4. Experimentation Should Be Continuous and Documented
Legal teams should treat GenAI use cases like mini-products. Pilot them with a hypothesis, measure impact (speed, accuracy, quality), gather user feedback, iterate, and document lessons. This avoids wasted effort and supports institutional learning.
5. Use Legal Interns and Trainees as AI Champions
Early-career professionals are often more comfortable experimenting with AI. They can serve as internal “AI translators” or prompt engineers, bridging the gap between senior legal minds and new tools. Empowering them builds grassroots momentum.
Bar associations, legal tech consortia, and law schools should establish safe environments to practice GenAI skills.
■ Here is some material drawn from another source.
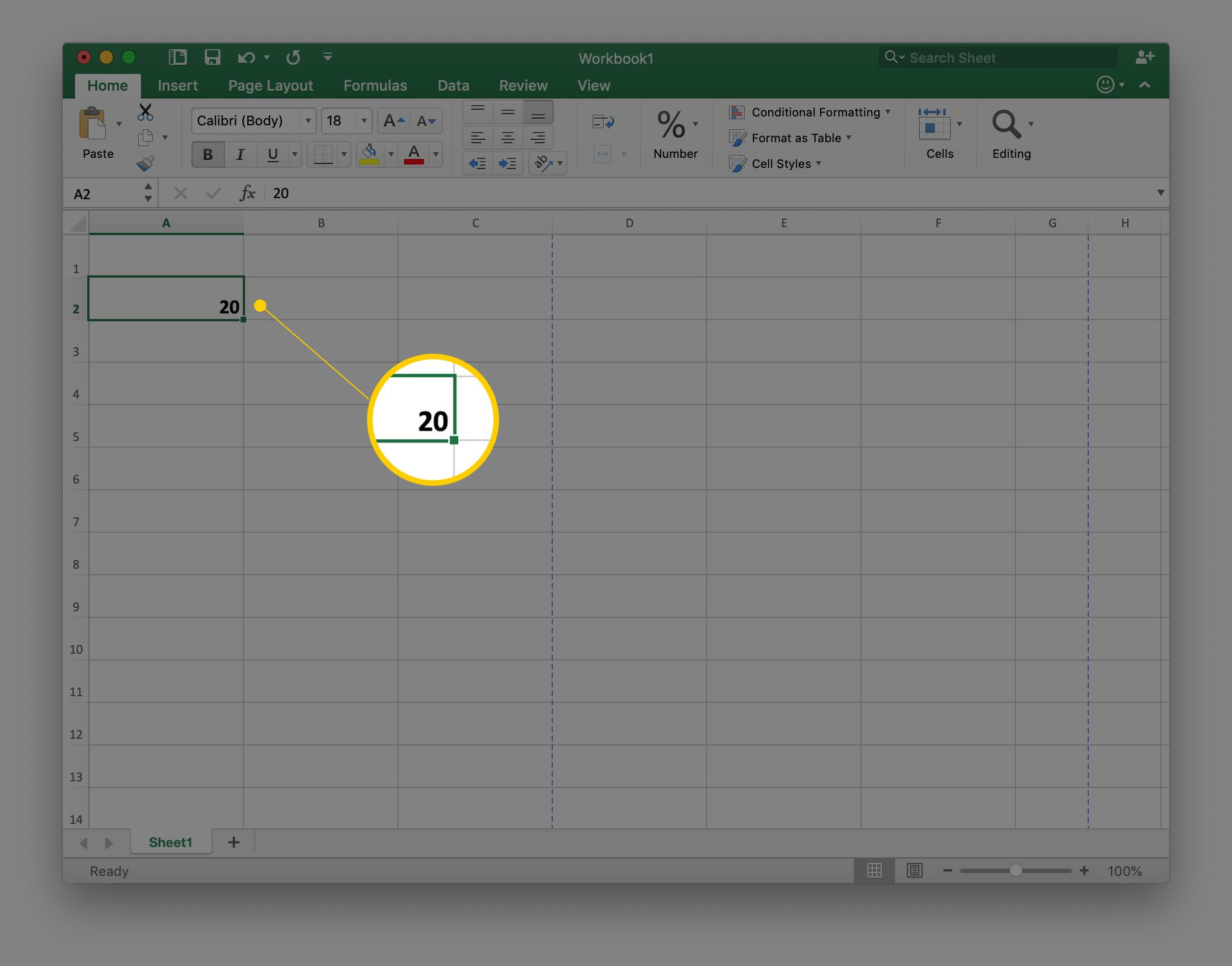Add a new sheet with the plus button
The width and height of the screenshot is (1232, 966).
tap(233, 842)
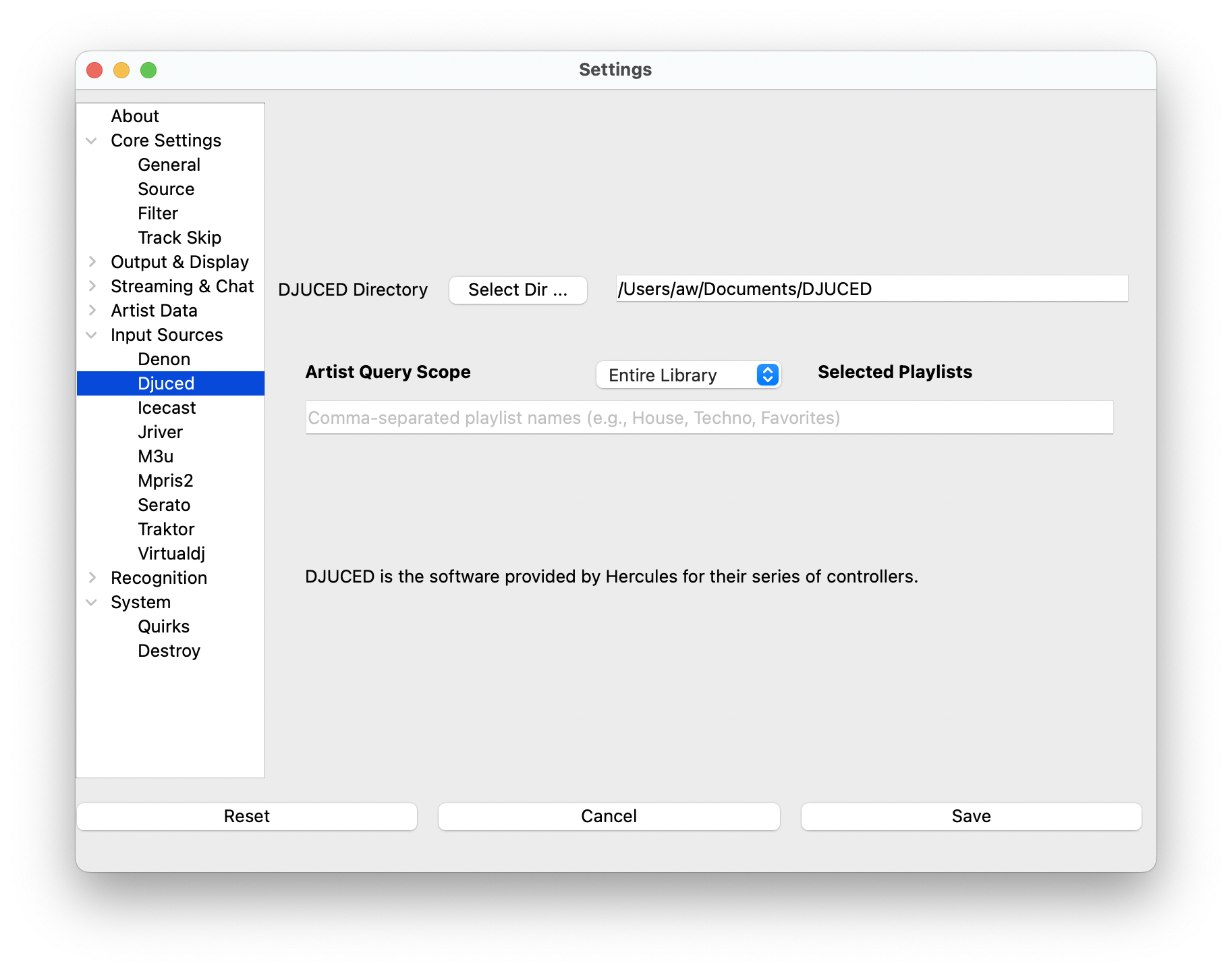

Sharing prompt libraries, case studies, and redlines can democratize AI capability across firms—especially smaller ones without innovation budgets.
IV. Practical Recommendations
To accelerate effective GenAI adoption, legal leaders should:
Build AI fluency programs tailored to different roles (e.g., contract analysts, litigation support, IP counsel).
Use real, high-stakes legal documents in AI training exercises to make learning relevant and contextual.
Recognize and reward creative AI use internally, turning innovation into a career lever.
Treat GenAI as a thinking partner, not an automation engine. It supports reasoning, not just formatting.
Invest in AI literacy across the enterprise, including business units, to foster alignment and integration.
V. Conclusion: The Cost of Misunderstanding
The gap between AI availability and legal readiness isn’t a matter of technology—it’s a matter of mindset, culture, and skill. DeConti’s essay smartly exposes this disconnect and urges legal leaders to reframe their approach. Fluency, not flashy pilots, is the differentiator. Those who understand this will lead legal’s evolution into a faster, more adaptive, and more value-driven function.
The alternative? Legal teams that stall in adoption, underperform in output, and ultimately fall behind their peers—clients and firms alike—who learn how to think with AI.